Requirement: Give back exactly the lines of the entries below from the line with "Instruction: Click the plus" to the line with "Click the sort", inclusive, and only those.

(Source records Opens)

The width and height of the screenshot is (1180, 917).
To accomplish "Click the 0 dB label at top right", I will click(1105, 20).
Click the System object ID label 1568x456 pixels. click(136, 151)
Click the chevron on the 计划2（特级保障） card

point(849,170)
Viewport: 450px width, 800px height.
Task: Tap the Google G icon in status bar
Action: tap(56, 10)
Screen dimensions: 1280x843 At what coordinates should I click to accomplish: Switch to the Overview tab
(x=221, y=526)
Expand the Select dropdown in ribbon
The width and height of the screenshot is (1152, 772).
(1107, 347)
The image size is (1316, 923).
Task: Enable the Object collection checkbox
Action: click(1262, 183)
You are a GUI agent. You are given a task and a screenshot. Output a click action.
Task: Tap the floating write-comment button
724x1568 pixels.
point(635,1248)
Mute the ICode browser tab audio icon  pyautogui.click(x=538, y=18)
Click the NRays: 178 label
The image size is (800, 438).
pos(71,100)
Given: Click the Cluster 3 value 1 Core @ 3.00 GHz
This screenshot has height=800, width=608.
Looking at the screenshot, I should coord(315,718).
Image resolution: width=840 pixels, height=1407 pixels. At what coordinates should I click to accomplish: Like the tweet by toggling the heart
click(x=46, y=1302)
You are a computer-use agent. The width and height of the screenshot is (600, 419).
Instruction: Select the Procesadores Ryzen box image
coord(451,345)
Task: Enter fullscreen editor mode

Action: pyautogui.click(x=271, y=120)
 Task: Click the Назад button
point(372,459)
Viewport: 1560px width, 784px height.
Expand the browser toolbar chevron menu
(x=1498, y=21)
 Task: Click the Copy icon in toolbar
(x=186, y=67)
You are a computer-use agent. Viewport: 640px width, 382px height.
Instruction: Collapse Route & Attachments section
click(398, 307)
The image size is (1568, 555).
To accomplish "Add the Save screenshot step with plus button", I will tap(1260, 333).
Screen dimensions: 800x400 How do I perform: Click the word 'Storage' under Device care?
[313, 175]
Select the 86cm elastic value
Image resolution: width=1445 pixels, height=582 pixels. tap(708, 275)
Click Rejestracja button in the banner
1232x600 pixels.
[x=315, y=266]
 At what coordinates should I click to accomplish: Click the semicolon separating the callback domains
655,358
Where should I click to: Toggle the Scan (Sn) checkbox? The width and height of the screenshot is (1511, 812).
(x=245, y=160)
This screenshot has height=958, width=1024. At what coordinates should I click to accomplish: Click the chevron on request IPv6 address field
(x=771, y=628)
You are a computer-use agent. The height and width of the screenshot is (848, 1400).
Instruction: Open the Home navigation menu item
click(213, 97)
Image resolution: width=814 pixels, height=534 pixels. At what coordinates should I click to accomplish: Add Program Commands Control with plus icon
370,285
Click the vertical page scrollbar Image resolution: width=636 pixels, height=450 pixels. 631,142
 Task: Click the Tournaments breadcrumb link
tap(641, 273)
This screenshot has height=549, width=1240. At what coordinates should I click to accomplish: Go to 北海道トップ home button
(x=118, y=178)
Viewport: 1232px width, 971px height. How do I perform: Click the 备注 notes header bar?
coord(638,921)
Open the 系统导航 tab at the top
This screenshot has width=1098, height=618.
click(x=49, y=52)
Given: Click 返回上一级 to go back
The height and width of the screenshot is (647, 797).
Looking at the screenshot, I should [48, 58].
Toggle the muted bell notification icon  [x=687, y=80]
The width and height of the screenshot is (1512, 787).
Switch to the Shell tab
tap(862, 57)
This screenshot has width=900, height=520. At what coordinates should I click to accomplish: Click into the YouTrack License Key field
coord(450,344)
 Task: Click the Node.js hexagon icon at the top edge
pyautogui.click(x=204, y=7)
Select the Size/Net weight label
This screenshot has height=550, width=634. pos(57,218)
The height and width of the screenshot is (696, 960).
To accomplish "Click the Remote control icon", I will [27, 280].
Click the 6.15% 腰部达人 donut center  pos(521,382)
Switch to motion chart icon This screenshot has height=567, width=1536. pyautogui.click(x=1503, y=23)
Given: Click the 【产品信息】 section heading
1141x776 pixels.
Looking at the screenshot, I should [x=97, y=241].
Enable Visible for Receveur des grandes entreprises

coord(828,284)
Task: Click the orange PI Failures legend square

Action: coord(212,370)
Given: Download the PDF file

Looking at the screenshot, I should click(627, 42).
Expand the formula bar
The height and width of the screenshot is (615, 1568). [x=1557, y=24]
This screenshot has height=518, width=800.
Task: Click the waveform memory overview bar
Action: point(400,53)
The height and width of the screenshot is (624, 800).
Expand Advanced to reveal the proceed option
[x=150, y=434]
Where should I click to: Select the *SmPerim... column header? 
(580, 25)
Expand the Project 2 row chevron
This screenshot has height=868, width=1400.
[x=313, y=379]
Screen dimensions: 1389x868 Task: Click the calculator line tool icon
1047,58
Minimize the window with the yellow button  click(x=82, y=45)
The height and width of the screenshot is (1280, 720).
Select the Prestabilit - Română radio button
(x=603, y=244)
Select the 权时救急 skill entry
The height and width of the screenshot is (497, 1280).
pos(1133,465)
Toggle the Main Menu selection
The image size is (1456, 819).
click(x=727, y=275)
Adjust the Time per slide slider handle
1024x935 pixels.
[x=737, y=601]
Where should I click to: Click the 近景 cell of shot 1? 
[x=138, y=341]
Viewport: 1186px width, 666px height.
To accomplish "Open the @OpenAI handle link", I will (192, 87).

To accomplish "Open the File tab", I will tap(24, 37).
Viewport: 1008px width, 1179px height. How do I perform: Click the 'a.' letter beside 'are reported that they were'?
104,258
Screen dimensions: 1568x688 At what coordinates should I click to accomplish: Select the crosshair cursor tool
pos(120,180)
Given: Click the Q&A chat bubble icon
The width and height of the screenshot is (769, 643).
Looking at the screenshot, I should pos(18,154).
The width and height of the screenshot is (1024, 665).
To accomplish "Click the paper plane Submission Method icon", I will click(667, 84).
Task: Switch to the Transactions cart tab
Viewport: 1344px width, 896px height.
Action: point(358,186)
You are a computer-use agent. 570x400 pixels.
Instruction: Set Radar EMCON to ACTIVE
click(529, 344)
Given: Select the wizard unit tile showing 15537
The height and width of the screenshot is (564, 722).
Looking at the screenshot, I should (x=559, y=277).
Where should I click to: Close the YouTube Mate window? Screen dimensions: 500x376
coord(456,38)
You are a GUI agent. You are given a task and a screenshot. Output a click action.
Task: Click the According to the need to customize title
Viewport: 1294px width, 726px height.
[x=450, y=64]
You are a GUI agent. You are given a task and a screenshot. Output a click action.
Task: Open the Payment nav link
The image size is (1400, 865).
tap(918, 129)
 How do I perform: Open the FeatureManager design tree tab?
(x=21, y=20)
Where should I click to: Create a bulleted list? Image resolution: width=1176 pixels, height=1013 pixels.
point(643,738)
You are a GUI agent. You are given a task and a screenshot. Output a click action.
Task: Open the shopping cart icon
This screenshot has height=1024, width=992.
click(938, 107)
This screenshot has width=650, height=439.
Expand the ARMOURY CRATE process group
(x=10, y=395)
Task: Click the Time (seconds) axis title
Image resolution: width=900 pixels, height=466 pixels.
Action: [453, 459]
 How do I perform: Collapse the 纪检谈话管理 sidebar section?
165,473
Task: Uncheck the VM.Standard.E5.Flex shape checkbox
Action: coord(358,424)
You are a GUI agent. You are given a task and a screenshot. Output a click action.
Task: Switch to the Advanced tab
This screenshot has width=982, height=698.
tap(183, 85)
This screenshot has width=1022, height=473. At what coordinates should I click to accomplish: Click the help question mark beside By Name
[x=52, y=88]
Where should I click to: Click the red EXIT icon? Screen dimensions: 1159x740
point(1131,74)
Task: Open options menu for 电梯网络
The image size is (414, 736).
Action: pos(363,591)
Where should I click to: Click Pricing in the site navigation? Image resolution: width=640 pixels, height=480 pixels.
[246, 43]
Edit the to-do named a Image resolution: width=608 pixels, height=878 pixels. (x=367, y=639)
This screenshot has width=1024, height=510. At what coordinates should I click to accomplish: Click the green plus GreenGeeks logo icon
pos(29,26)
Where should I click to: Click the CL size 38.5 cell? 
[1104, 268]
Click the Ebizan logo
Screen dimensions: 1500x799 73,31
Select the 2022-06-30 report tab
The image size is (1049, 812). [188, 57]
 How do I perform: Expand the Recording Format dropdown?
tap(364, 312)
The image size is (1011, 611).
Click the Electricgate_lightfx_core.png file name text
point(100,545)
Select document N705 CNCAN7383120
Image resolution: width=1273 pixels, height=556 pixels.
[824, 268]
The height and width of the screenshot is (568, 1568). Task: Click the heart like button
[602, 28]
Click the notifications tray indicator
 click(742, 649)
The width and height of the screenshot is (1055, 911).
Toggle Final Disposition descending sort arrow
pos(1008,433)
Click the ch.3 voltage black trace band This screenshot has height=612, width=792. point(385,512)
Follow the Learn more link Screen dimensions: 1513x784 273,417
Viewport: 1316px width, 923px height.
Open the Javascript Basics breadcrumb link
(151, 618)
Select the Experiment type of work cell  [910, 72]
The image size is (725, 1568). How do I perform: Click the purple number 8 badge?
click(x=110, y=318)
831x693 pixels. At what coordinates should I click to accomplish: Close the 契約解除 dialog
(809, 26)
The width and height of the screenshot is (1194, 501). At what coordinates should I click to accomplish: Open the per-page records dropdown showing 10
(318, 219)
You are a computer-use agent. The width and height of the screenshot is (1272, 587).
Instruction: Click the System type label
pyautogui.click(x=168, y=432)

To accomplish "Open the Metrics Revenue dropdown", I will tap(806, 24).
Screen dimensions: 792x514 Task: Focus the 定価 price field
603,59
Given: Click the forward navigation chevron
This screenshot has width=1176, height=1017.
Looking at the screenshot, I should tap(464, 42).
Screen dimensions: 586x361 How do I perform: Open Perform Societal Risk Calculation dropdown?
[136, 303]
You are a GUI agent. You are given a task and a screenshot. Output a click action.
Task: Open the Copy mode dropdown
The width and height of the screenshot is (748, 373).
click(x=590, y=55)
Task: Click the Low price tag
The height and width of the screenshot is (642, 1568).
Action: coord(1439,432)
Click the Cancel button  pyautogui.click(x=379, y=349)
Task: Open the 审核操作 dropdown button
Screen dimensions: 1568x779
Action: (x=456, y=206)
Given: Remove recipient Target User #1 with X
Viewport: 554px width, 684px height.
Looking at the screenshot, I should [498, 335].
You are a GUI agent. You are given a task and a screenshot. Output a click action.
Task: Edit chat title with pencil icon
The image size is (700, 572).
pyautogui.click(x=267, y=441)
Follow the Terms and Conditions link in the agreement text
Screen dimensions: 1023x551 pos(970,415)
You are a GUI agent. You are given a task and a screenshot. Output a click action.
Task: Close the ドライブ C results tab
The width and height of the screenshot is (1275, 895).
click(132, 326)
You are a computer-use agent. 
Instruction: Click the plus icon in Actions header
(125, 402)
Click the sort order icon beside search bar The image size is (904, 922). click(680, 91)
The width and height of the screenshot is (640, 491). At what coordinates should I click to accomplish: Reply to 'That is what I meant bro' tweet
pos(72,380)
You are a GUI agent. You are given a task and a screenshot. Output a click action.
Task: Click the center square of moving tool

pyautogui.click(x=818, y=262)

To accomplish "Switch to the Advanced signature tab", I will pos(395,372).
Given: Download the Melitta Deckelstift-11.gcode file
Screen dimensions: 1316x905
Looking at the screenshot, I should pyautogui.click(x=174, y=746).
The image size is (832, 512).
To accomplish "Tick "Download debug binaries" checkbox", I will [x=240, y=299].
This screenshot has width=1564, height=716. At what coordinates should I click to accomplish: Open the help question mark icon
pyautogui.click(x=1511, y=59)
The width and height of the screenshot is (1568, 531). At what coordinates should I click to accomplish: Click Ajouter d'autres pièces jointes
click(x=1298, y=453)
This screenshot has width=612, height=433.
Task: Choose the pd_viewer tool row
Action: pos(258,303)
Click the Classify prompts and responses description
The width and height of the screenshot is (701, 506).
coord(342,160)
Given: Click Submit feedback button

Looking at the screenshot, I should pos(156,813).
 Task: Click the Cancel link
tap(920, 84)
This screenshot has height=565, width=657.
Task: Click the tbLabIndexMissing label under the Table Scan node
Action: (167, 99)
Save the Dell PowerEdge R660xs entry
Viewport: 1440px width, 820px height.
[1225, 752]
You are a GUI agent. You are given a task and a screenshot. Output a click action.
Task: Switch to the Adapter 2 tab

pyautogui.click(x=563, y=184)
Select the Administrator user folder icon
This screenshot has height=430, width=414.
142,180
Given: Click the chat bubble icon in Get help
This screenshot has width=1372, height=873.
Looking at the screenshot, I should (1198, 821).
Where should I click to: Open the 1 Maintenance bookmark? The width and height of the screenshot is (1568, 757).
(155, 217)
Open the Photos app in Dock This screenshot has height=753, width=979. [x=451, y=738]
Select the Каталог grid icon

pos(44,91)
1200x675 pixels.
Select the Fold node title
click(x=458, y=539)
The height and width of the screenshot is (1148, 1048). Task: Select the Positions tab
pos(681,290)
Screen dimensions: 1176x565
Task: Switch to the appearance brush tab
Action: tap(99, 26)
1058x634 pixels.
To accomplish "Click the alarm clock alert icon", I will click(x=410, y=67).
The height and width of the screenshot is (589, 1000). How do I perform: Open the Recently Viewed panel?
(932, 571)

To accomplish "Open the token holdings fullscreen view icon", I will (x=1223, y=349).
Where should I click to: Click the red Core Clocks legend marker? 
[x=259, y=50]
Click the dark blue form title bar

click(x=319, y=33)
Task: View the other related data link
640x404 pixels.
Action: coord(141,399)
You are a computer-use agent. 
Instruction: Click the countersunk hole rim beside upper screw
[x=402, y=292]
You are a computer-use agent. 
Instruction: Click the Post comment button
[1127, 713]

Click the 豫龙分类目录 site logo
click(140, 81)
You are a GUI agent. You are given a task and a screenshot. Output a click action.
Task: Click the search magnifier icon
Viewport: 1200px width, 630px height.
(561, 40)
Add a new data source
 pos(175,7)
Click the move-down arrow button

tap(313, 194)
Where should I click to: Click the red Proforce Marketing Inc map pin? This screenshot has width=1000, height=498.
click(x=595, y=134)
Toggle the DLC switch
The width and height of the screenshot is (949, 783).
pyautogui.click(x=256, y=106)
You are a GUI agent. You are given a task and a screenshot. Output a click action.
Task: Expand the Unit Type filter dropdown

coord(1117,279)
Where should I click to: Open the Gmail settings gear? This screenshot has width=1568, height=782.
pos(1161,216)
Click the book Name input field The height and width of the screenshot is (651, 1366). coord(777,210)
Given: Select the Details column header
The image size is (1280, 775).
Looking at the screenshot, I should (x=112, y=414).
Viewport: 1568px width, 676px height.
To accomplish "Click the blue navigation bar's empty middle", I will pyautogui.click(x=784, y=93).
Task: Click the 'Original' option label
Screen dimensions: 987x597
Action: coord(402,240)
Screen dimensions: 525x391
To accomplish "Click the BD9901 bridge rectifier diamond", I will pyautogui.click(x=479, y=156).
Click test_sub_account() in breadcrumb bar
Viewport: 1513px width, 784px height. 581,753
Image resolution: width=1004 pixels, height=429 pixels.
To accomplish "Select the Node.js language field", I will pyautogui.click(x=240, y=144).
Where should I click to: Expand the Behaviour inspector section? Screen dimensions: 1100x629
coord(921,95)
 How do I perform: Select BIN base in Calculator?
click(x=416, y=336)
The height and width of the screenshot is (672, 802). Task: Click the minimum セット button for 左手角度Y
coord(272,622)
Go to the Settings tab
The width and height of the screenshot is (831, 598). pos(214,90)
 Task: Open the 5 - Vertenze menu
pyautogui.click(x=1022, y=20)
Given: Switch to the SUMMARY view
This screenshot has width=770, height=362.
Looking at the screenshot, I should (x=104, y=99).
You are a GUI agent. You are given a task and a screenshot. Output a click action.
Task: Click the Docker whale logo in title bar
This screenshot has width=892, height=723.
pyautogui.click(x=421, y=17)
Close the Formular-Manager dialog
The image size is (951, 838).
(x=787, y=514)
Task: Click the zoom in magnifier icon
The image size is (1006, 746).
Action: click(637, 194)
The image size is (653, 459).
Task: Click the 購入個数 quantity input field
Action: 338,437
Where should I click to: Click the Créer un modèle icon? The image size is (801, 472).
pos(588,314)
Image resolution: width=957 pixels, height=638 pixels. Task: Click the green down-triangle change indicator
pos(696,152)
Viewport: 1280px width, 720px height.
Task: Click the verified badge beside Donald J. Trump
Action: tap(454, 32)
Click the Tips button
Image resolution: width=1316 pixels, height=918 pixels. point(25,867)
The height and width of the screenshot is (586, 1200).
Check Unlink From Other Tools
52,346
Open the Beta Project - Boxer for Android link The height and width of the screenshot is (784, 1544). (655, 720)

(Source records Closes)

Exercise output:
Instruction: Click the plus icon in Actions header
(125, 402)
Click the sort order icon beside search bar The image size is (904, 922). click(680, 91)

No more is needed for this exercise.